§ Goal
Format the lines starting at the one containing "Task: Select 行高(R)... in the context menu" and ending at the one containing "tap(28, 260)" as a Markdown table with the columns n and Line, numbering each row and leaving out blank lines. Leave the pictures out of the answer.
* * * *
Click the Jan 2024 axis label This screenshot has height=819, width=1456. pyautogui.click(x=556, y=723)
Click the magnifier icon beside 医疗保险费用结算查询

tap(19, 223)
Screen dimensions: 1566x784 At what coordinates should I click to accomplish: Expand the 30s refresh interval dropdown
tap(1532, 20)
* * * *
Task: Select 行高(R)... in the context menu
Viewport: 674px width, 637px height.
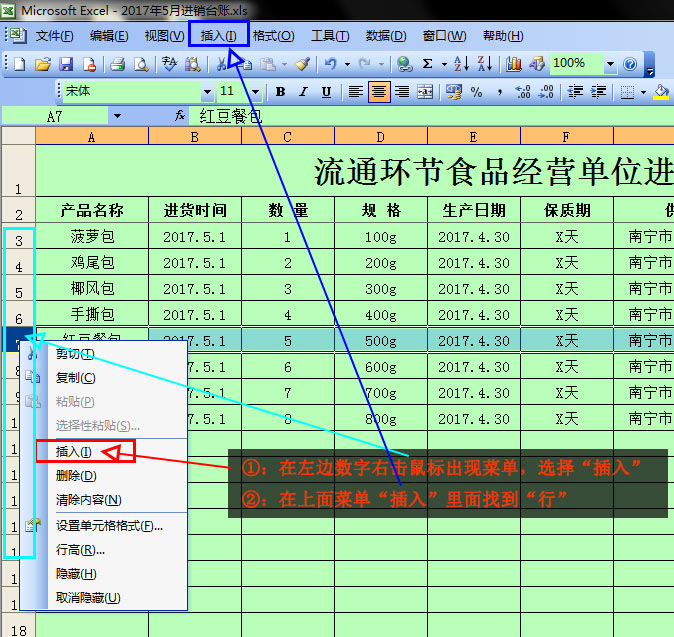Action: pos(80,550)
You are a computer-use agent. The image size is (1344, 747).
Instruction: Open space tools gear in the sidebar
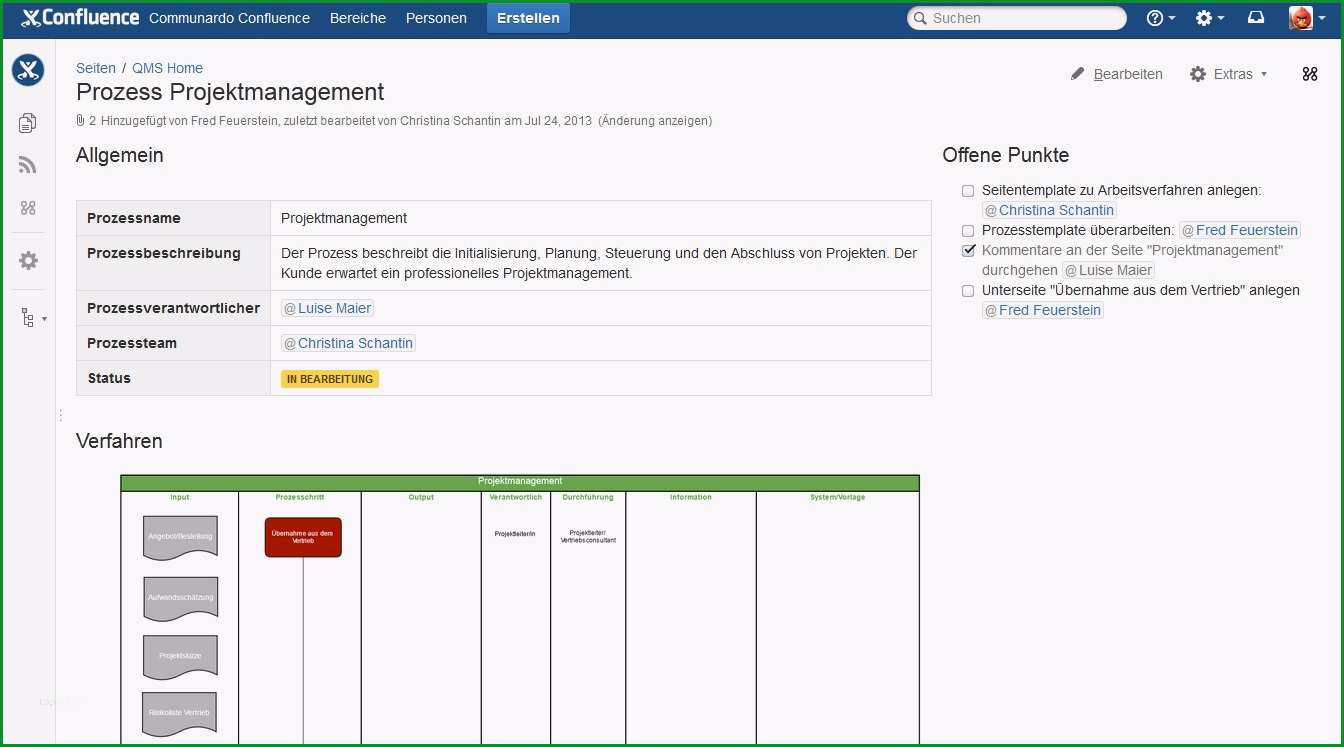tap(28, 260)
* * * *
§ Exercise response
| n | Line |
|---|---|
| 1 | Task: Select 行高(R)... in the context menu |
| 2 | Viewport: 674px width, 637px height. |
| 3 | Action: pos(80,550) |
| 4 | You are a computer-use agent. The image size is (1344, 747). |
| 5 | Instruction: Open space tools gear in the sidebar |
| 6 | tap(28, 260) |